“The more we practice, the better we get. We hope and pray we never have a real situation out here like this, but by practicing with building employees, with our local partners in law enforcement and rescue, we can get better and better, if we ever do have a real scenario out here.”

- Mike Medders, UT Tyler police chief

 

The horrific and dangerous scene is all too familiar - shots fired, emergency responders rush to the scene to subdue a shooter but not before the suspect kills or injures others.

That was the scenario simulated inside the Robert R. Muntz Library at The University of Texas at Tyler, where first responders conducted an active shooter drill Wednesday.

In partnership with the Tyler Police Department, Tyler Fire Rescue, ETMC and the local office of the FBI, UT Tyler police staged the drill as a way to train employees and students on how to respond when they are faced with an active shooter situation.

Mike Medders, UT Tyler police chief, said the drill was important because it gives people involved a sense of realism.

“It’s really important because the library employees in the building today had no idea how the scenario would play out. They were instructed to use their run, hide, fight technique, which they did very well,” Medders said. 

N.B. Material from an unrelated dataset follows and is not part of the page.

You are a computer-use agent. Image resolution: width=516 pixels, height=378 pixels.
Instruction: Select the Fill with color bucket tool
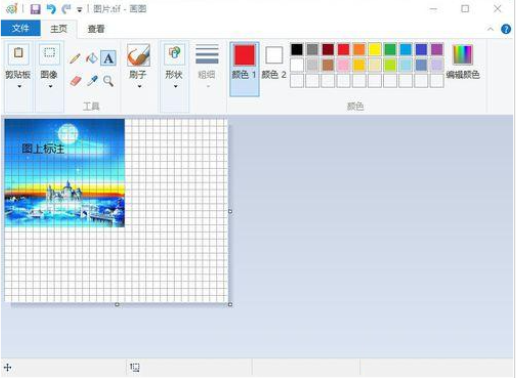[x=92, y=58]
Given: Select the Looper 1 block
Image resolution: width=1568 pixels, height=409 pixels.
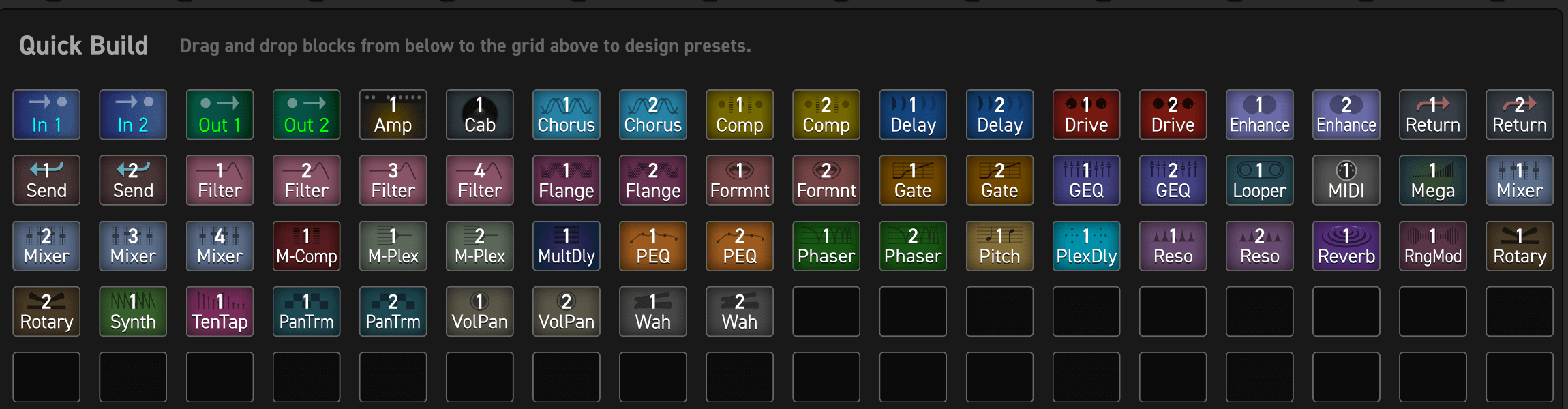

Run, hide and fight, created by the city of Houston and the Department of Homeland Security, is a protocol designed to help people take protective measures when they are involved in an active shooter situation. The protocol instructs people to run away from the situation if they can, hide from the perpetrator if they can’t run away and, as a last resort, fight the shooter with any weapons or improvised weapons they may have at their disposal.

The drill was staged not only for employees and students of UT Tyler but also for emergency response personnel, according to Medders.

“The more we practice, the better we get. We hope and pray we never have a real situation out here like this, but by practicing with building employees, with our local partners in law enforcement and rescue, we can get better and better, if we ever do have a real scenario out here,” Medders said. 

He added that the drill provided an opportunity for the university police force to get familiar with working with other agencies that are not as familiar as university police are of the campus grounds and its buildings. In addition, the other agencies provide a level of professional expertise beneficial to the campus police team.

“That’s the great thing about unifying in response,” Medders said.

In addition to the drill, Medders said university police regularly trains student, faculty and staff groups on how to react to an active shooter situation and teaches them the building-specific plans designed to help them in the situation.

“It’s not just about how the police react,” he said. “We need our campus to be as prepared as possible, so we work with student staff and faculty on the plan. They have to know the plan just like the officers do.”